In 1789, under the organization's new president Benjamin Franklin, PAS announced a plan to help free enslaved African Americans. In conjunction with the Free African Society, PAS attempted to create African American schools, help freed blacks get employed, and conduct house visits to foster morality and a strong work ethic in black residents living in Philadelphia.
In 1830, William Lloyd Garrison, an abolitionist and American journalistic crusader, broke away from the American Colonization Society and started his own abolitionist paper, in which he called it "The Liberator". As published in the first issue, The Liberator's motto read "Our country is the world - our countrymen are mankind". This paper was initially responsible for building William Lloyd Garrison's reputation as an abolitionist. However, Garrison soon realized that the abolitionist act needed to be better organized.

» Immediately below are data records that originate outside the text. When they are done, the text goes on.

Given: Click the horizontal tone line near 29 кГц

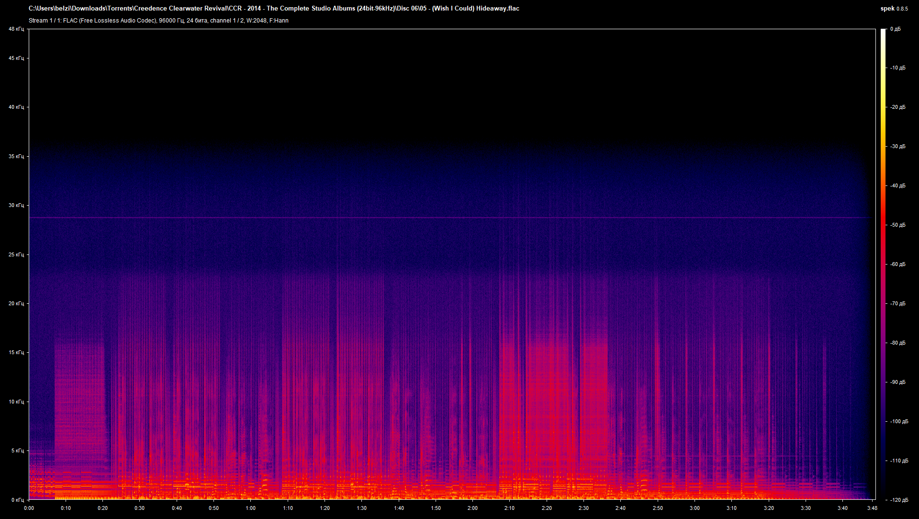Looking at the screenshot, I should pyautogui.click(x=431, y=217).
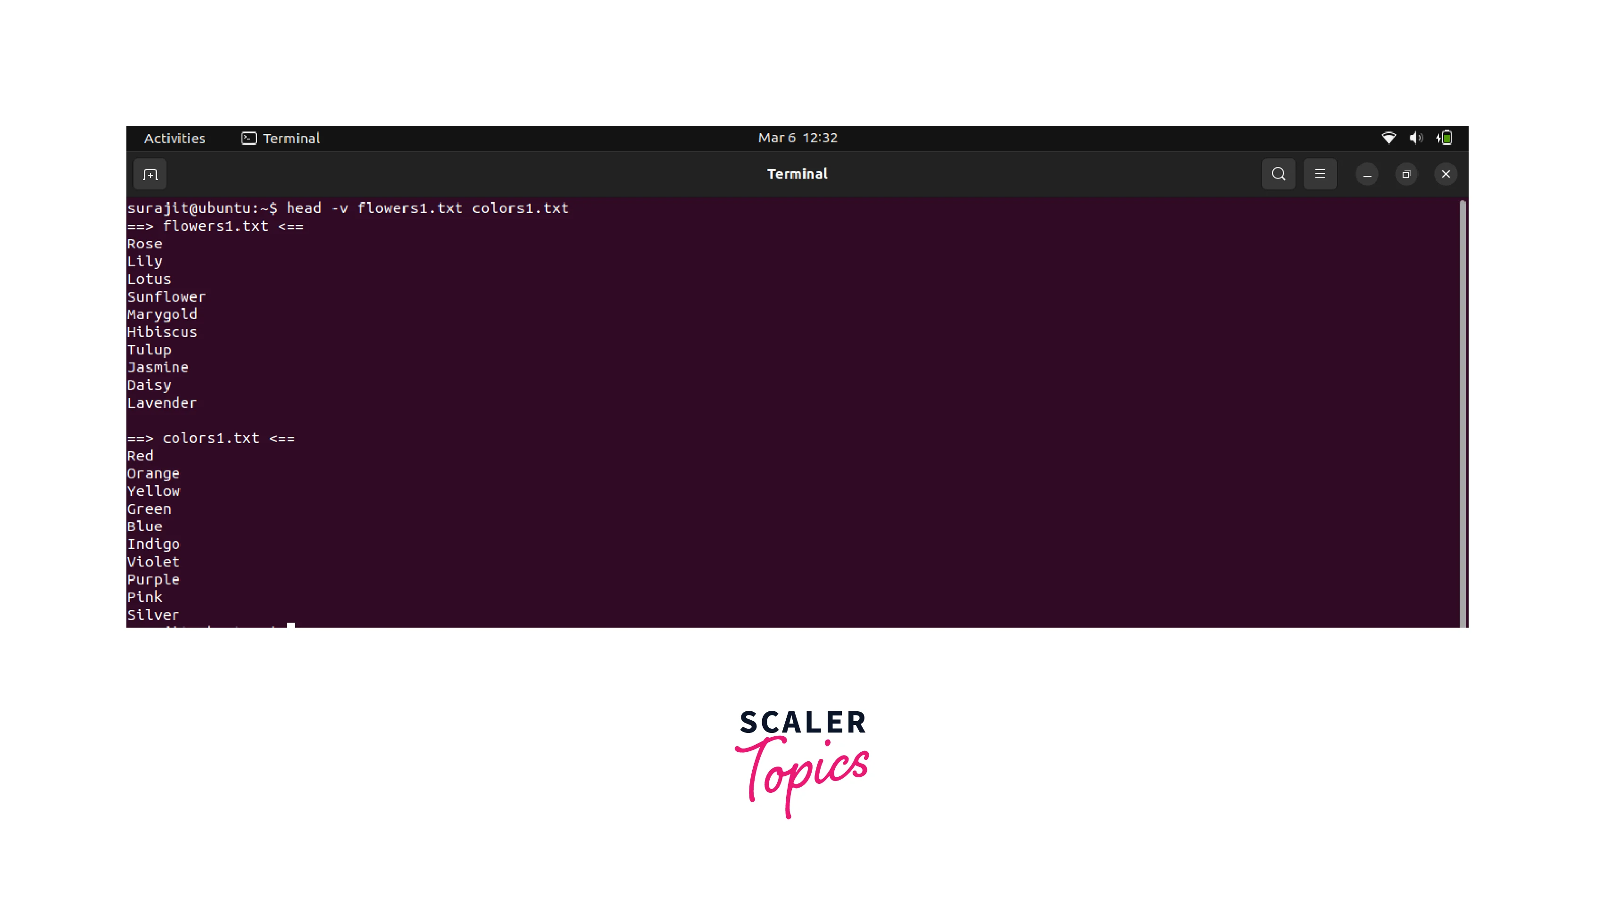Click the Scaler Topics logo
This screenshot has width=1604, height=905.
point(802,762)
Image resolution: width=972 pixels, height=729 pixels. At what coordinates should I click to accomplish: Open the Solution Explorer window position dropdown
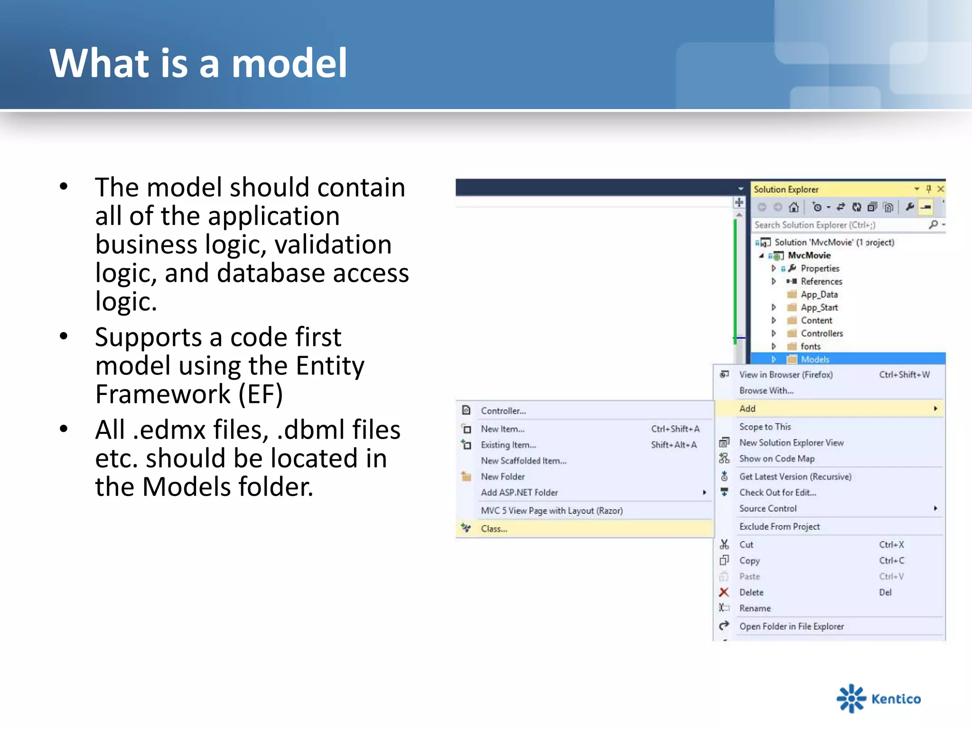[x=917, y=189]
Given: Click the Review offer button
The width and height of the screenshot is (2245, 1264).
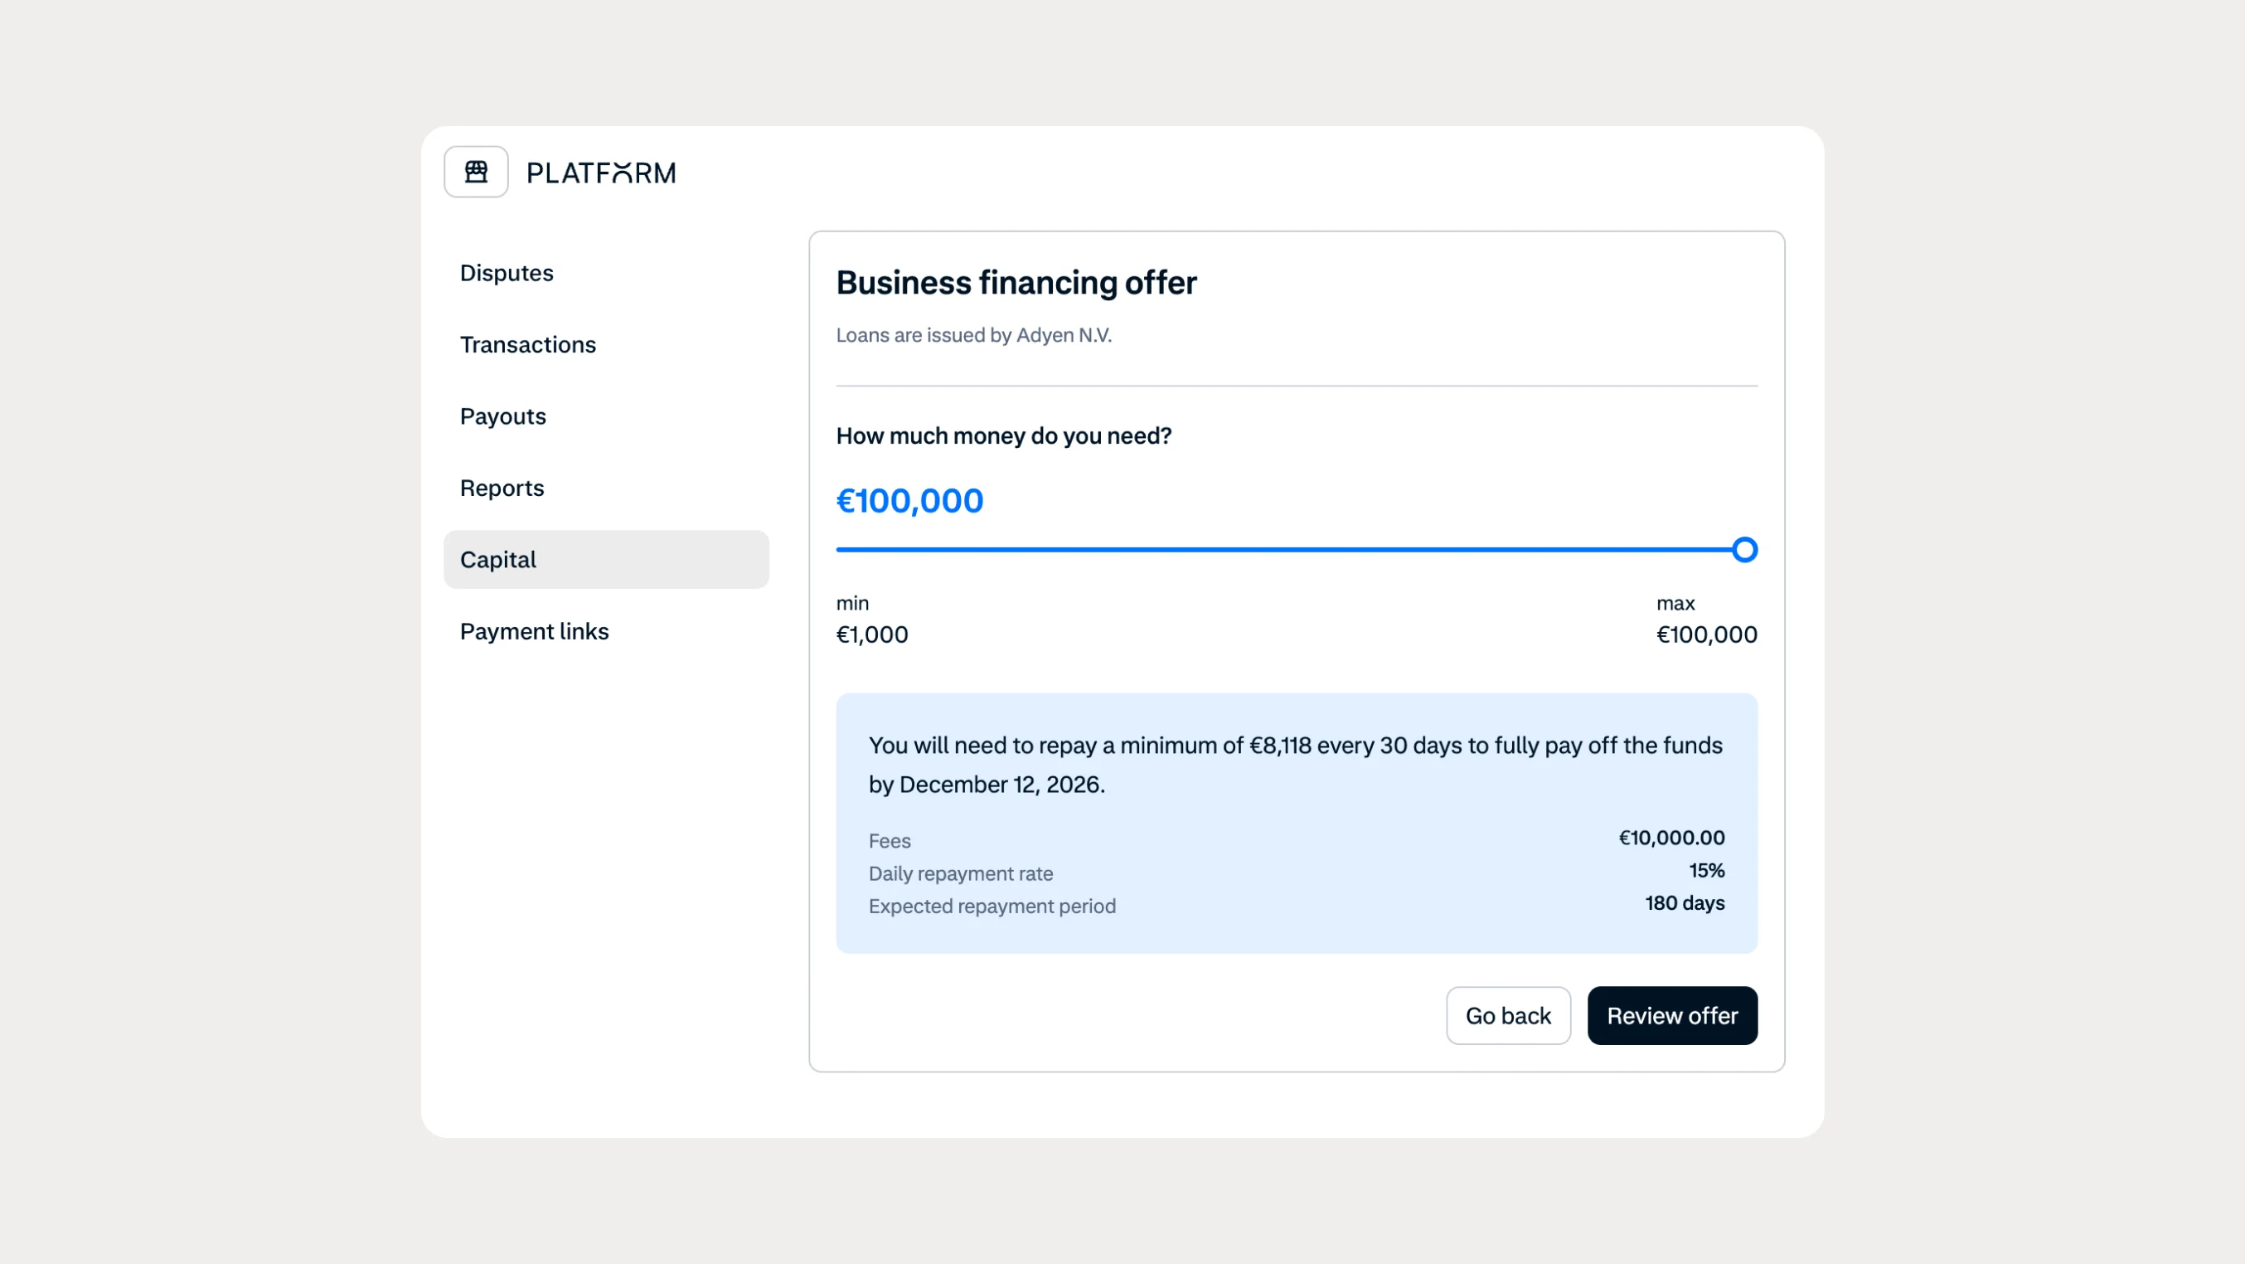Looking at the screenshot, I should point(1672,1016).
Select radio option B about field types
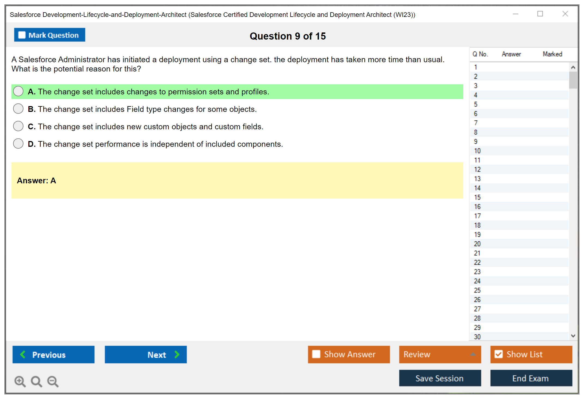This screenshot has height=401, width=586. 18,109
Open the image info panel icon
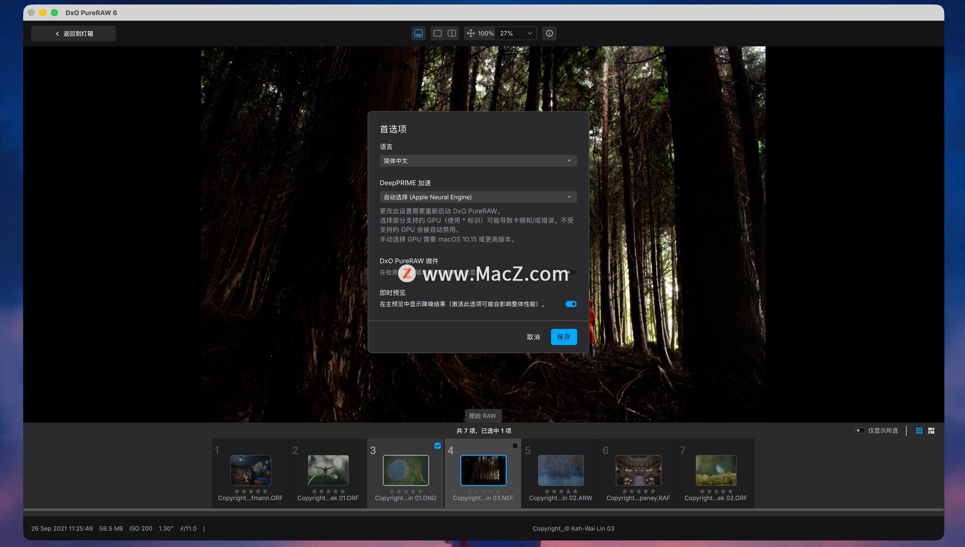Screen dimensions: 965x547 [x=549, y=33]
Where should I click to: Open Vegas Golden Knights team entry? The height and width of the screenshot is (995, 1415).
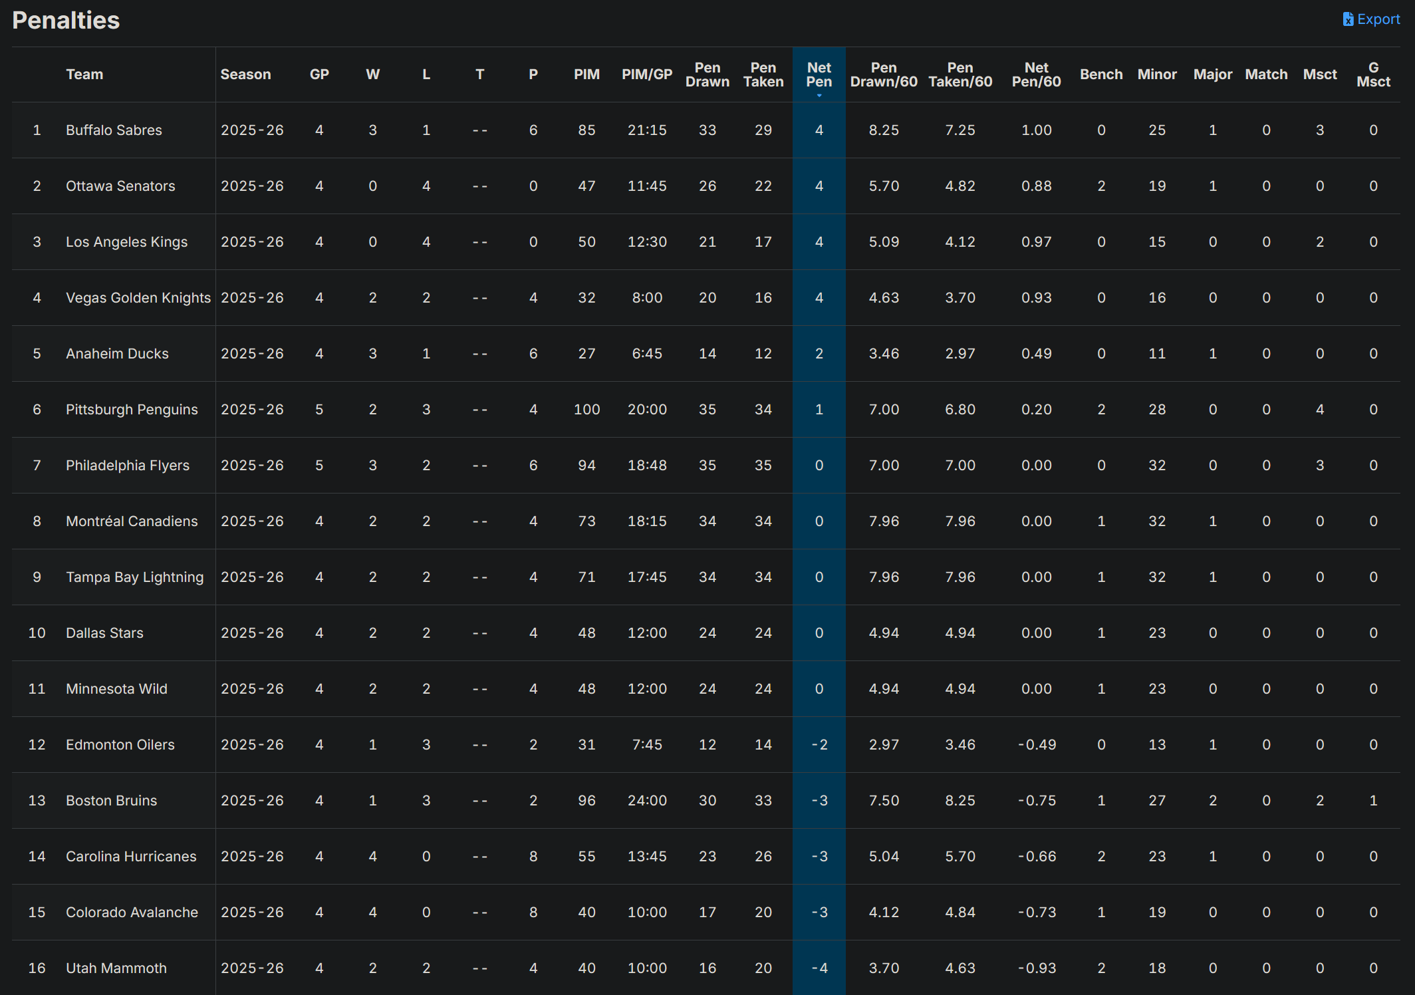[138, 298]
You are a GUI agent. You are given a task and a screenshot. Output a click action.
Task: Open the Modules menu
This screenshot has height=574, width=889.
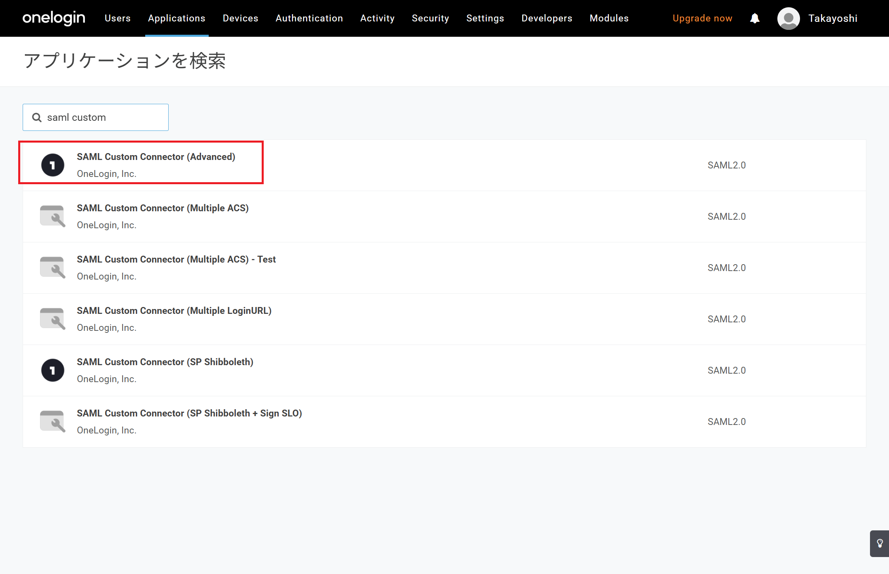pyautogui.click(x=609, y=19)
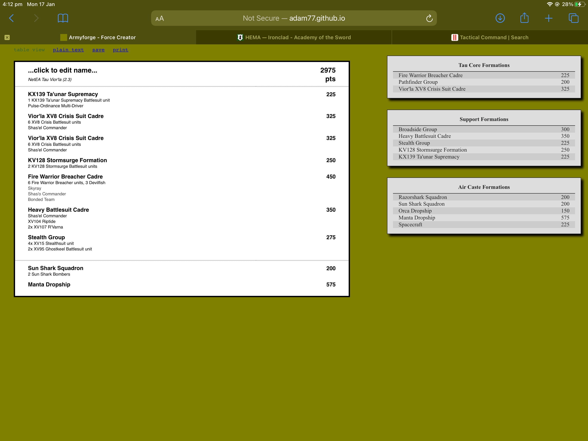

The Rise of Religious Movements, in Opposition to Slavery
The Revolutionary Era witnessed major reforms, including gradual emancipation of slaves in the northern states and, in cooperation with Britain, a ban on the African slave trade in 1808. Major church bodies condemned slave keeping as, in the words of the Presbyterian General Assembly of 1818, a “gross violation of the most precious and sacred rights of nature” and “utterly inconsistent with the law of God.”
In 1688, a "Germantown Protest" pamphlet was printed by Mennonite Quakers in the state of Pennsylvania. It said, in part: "Now, tho' they are black, we cannot conceive there is more liberty to have them slaves, as it is to have other white ones... And those who steal or rob men, and those who buy or purchase them, are they not all alike?"
The pamphlet was not well received by the wealthy slave owners in that region.
Importance of the Northwest Ordinance of 1787
The Northwest Ordinance set out the details for the admission process. Whenever a territory reached 60,000 people, then it could create a constitution and apply for statehood.
Ohio was the first to do this in 1803, and set an example/became a model for the rest of the United States.
The Rise of the Underground Railroad
Enslaved Africans followed the North Star on the Underground Railroad to find freedom in Canada. It wasn't an actual railroad, but instead a secret connection of routes and safe houses that helped people escape slavery and reach other free states, or even Canada.
Harriet Beecher Stowe's novel, "Uncle Tom's Cabin" was based on real life events following the Underground Railroad. It was also based on real life people, such as Josiah Henson, an enslaved fugitive who has escaped from Kentucky in route to Canada via the Underground Railroad with his two children and wife.
Harriet Tubman (born as Araminta Ross) was a runaway slave and an abolitionist who has guided around 300 enslaved fugitives to freedom as one of the most famous and successful "conductors" on the Underground Railroad.